Task goal ▸ Could you edit the data below by replacing "Variable Editor" with "Variable Inspector" and leaving everything else unchanged?

Data to process ▸
<<<<
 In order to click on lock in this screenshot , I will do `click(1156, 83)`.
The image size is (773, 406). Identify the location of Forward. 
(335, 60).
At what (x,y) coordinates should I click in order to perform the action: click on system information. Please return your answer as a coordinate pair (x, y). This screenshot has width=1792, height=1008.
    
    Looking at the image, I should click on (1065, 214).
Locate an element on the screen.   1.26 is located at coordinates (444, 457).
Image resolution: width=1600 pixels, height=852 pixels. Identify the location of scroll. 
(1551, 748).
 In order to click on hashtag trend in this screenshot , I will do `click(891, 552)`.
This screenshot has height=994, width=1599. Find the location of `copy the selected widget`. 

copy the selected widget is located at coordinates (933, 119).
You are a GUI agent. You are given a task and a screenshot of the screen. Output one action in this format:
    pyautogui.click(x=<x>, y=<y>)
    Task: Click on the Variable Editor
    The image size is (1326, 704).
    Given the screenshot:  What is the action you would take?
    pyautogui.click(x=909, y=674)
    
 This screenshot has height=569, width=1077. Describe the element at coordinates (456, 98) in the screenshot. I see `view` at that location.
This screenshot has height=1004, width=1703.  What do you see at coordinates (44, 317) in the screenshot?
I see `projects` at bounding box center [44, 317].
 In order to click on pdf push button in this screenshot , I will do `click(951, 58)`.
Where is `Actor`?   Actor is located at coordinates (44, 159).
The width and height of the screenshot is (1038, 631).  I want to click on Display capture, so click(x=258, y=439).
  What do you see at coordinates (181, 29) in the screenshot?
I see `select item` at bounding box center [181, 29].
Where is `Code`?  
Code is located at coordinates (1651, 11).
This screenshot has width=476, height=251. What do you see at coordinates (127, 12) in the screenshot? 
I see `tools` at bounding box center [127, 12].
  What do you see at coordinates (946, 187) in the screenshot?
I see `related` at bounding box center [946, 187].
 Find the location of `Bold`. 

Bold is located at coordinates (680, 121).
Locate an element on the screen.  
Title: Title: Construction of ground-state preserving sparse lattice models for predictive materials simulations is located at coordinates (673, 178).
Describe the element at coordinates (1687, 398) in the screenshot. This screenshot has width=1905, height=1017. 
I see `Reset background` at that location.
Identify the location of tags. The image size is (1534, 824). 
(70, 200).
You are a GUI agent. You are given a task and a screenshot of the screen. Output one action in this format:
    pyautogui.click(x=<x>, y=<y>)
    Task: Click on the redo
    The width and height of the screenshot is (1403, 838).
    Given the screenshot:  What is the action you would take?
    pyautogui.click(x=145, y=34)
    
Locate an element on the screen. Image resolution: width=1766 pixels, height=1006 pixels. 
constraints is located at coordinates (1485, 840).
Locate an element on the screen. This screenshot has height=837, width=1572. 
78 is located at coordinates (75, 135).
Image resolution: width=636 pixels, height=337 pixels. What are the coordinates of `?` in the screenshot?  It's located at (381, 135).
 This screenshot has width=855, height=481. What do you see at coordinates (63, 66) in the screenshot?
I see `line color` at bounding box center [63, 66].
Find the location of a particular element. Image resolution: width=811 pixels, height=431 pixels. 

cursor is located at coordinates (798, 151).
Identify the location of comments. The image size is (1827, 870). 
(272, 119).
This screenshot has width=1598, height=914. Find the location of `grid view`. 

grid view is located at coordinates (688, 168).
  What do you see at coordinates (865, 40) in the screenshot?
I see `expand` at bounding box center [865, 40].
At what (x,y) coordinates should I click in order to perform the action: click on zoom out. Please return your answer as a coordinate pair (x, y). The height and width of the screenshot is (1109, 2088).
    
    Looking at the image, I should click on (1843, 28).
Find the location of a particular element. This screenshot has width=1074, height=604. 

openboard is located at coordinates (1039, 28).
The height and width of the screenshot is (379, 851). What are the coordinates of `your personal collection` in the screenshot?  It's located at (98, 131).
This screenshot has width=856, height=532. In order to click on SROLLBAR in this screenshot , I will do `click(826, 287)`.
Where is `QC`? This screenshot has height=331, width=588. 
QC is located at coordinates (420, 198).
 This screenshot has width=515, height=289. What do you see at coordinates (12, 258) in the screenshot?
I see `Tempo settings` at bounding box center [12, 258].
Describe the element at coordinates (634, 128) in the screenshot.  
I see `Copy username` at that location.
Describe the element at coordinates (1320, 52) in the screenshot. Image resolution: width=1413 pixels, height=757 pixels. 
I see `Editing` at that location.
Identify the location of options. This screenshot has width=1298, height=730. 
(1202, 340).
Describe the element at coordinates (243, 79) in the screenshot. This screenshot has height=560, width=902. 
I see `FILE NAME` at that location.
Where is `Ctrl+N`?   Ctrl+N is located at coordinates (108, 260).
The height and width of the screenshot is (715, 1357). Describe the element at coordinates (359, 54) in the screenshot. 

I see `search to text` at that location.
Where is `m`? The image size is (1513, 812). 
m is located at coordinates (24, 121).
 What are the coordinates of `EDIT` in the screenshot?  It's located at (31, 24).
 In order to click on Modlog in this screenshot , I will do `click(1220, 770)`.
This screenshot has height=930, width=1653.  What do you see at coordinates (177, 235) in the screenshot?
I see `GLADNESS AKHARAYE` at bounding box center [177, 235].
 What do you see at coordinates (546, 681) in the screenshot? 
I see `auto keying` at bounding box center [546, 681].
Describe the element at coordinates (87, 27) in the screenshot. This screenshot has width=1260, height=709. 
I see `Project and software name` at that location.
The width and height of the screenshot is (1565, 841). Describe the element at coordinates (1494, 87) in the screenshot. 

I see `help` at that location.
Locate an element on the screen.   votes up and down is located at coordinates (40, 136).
>>>>
Answer to the exercise ▸
 In order to click on lock in this screenshot , I will do `click(1156, 83)`.
The image size is (773, 406). Identify the location of Forward. 
(335, 60).
At what (x,y) coordinates should I click in order to perform the action: click on system information. Please return your answer as a coordinate pair (x, y). This screenshot has width=1792, height=1008.
    
    Looking at the image, I should click on (1065, 214).
Locate an element on the screen.   1.26 is located at coordinates (444, 457).
Image resolution: width=1600 pixels, height=852 pixels. Identify the location of scroll. 
(1551, 748).
 In order to click on hashtag trend in this screenshot , I will do `click(891, 552)`.
This screenshot has height=994, width=1599. Find the location of `copy the selected widget`. 

copy the selected widget is located at coordinates (933, 119).
You are a GUI agent. You are given a task and a screenshot of the screen. Output one action in this format:
    pyautogui.click(x=<x>, y=<y>)
    Task: Click on the Variable Inspector
    The image size is (1326, 704).
    Given the screenshot:  What is the action you would take?
    pyautogui.click(x=909, y=674)
    
 This screenshot has height=569, width=1077. Describe the element at coordinates (456, 98) in the screenshot. I see `view` at that location.
This screenshot has height=1004, width=1703.  What do you see at coordinates (44, 317) in the screenshot?
I see `projects` at bounding box center [44, 317].
 In order to click on pdf push button in this screenshot , I will do `click(951, 58)`.
Where is `Actor`?   Actor is located at coordinates (44, 159).
The width and height of the screenshot is (1038, 631).  I want to click on Display capture, so click(x=258, y=439).
  What do you see at coordinates (181, 29) in the screenshot?
I see `select item` at bounding box center [181, 29].
Where is `Code`?  
Code is located at coordinates (1651, 11).
This screenshot has width=476, height=251. What do you see at coordinates (127, 12) in the screenshot? 
I see `tools` at bounding box center [127, 12].
  What do you see at coordinates (946, 187) in the screenshot?
I see `related` at bounding box center [946, 187].
 Find the location of `Bold`. 

Bold is located at coordinates (680, 121).
Locate an element on the screen.  
Title: Title: Construction of ground-state preserving sparse lattice models for predictive materials simulations is located at coordinates (673, 178).
Describe the element at coordinates (1687, 398) in the screenshot. This screenshot has width=1905, height=1017. 
I see `Reset background` at that location.
Identify the location of tags. The image size is (1534, 824). 
(70, 200).
You are a GUI agent. You are given a task and a screenshot of the screen. Output one action in this format:
    pyautogui.click(x=<x>, y=<y>)
    Task: Click on the redo
    The width and height of the screenshot is (1403, 838).
    Given the screenshot:  What is the action you would take?
    pyautogui.click(x=145, y=34)
    
Locate an element on the screen. Image resolution: width=1766 pixels, height=1006 pixels. 
constraints is located at coordinates (1485, 840).
Locate an element on the screen. This screenshot has height=837, width=1572. 
78 is located at coordinates (75, 135).
Image resolution: width=636 pixels, height=337 pixels. What are the coordinates of `?` in the screenshot?  It's located at (381, 135).
 This screenshot has width=855, height=481. What do you see at coordinates (63, 66) in the screenshot?
I see `line color` at bounding box center [63, 66].
Find the location of a particular element. Image resolution: width=811 pixels, height=431 pixels. 

cursor is located at coordinates (798, 151).
Identify the location of comments. The image size is (1827, 870). 
(272, 119).
This screenshot has width=1598, height=914. Find the location of `grid view`. 

grid view is located at coordinates (688, 168).
  What do you see at coordinates (865, 40) in the screenshot?
I see `expand` at bounding box center [865, 40].
At what (x,y) coordinates should I click in order to perform the action: click on zoom out. Please return your answer as a coordinate pair (x, y). The height and width of the screenshot is (1109, 2088).
    
    Looking at the image, I should click on (1843, 28).
Find the location of a particular element. This screenshot has width=1074, height=604. 

openboard is located at coordinates (1039, 28).
The height and width of the screenshot is (379, 851). What are the coordinates of `your personal collection` in the screenshot?  It's located at (98, 131).
This screenshot has width=856, height=532. In order to click on SROLLBAR in this screenshot , I will do `click(826, 287)`.
Where is `QC`? This screenshot has height=331, width=588. 
QC is located at coordinates (420, 198).
 This screenshot has width=515, height=289. What do you see at coordinates (12, 258) in the screenshot?
I see `Tempo settings` at bounding box center [12, 258].
Describe the element at coordinates (634, 128) in the screenshot.  
I see `Copy username` at that location.
Describe the element at coordinates (1320, 52) in the screenshot. Image resolution: width=1413 pixels, height=757 pixels. 
I see `Editing` at that location.
Identify the location of options. This screenshot has width=1298, height=730. 
(1202, 340).
Describe the element at coordinates (243, 79) in the screenshot. This screenshot has height=560, width=902. 
I see `FILE NAME` at that location.
Where is `Ctrl+N`?   Ctrl+N is located at coordinates (108, 260).
The height and width of the screenshot is (715, 1357). Describe the element at coordinates (359, 54) in the screenshot. 

I see `search to text` at that location.
Where is `m`? The image size is (1513, 812). 
m is located at coordinates (24, 121).
 What are the coordinates of `EDIT` in the screenshot?  It's located at (31, 24).
 In order to click on Modlog in this screenshot , I will do `click(1220, 770)`.
This screenshot has height=930, width=1653.  What do you see at coordinates (177, 235) in the screenshot?
I see `GLADNESS AKHARAYE` at bounding box center [177, 235].
 What do you see at coordinates (546, 681) in the screenshot? 
I see `auto keying` at bounding box center [546, 681].
Describe the element at coordinates (87, 27) in the screenshot. This screenshot has width=1260, height=709. 
I see `Project and software name` at that location.
The width and height of the screenshot is (1565, 841). Describe the element at coordinates (1494, 87) in the screenshot. 

I see `help` at that location.
Locate an element on the screen.   votes up and down is located at coordinates (40, 136).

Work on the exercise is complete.